CA High Speed Rail Logo on a Proposed Route Map
Plans for California's High Speed Rail

    Despite the governor’s confusing comments in the State of the State address earlier this year, California High Speed Rail is moving forward with plans to connect the Central Valley backbone with the Peninsula.

    In its latest open house Thursday, NorCal HSR employees met with community members along the San Jose to Merced corridor. State Sen. Jim Beall was also on hand to address questions and concerns from constituents.

    “Over the past 10 years we’ve looked at many alternatives and options for how HSR can come through the city and up the Peninsula corridor,” said Boris Lipkin, Northern California Regional Director for CA HSR. We’ve now settled on a range of alternatives, we’ve done the technical work to analyze those alternatives, and now we’re looking for feedback.”

    The route that HSR staff wants to put forward as its “preferred alternative,” known as Alternative 4, winds its way from Scott Blvd. in Santa Clara, down by Highway 101, through Gilroy, cutting into a tunnel through Pacheco Pass, and east to Merced.

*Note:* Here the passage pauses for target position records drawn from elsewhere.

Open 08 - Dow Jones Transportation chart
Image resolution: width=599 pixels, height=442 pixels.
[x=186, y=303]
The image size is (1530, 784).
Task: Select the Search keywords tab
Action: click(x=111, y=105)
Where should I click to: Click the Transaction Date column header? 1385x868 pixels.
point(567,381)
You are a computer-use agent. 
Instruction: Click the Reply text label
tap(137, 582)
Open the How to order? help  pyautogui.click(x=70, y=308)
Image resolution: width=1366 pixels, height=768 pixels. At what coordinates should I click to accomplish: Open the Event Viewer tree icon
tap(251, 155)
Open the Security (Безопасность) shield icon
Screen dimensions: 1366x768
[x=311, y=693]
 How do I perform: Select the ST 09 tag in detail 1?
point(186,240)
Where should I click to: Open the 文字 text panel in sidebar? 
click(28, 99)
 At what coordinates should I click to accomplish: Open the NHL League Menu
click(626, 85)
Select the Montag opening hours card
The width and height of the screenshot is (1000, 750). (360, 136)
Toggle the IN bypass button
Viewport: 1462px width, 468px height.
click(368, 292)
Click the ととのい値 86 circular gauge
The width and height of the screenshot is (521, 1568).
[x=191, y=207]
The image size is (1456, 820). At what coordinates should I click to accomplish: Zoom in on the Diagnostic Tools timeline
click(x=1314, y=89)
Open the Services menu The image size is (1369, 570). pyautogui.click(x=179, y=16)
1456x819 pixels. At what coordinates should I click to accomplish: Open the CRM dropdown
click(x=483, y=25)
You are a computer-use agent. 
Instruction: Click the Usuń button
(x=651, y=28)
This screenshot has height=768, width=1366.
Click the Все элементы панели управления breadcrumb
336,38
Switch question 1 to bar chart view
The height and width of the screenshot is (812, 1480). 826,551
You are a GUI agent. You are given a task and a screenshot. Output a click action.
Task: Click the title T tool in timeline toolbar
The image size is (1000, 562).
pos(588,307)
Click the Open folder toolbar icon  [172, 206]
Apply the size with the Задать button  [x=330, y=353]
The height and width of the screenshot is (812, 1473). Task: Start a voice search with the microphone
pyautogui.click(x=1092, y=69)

All four options are essentially identical once the train gets to Casa De Fruta outside of Gilroy, so the differences might impact San Jose the most.

    By using a blended at-grade system — which means trains will ride either on or alongside existing tracks, instead on a separate tall platform — Alternative 4 has some strategic advantages that make it less expensive, more environmentally friendly and require less displacement of currently used agricultural land.

    Alternative 4 also could give Caltrain a big leg-up, providing electrified infrastructure that the commuter system could use to extend service southward to Gilroy.

    Perhaps the biggest issue for those living along the proposed route is that it has a risk of being a little louder than the quietest of the alternatives.

    “Alternative 4 would have the most noise impacts… if local jurisdictions choose not to implement quiet zones, but the second lowest noise impacts… if noise barrier mitigation and quiet zones are implemented,” according to documents distributed by CA HSR at the open house.

    Upcoming open houses will be held in Los Banos on Aug. 21st at the Los Banos Community Center and in Gilroy on Aug. 22nd at the IFDES Lodge-Portuguese Hall will continue the community engagement process. Once gathered, the feedback will be rolled into a package with the recommended route and presented to the HSR board in September.

    The San Jose City Council is expected to accept the HSR staf report and endorse Alternative 4 during its meeting Tuesday.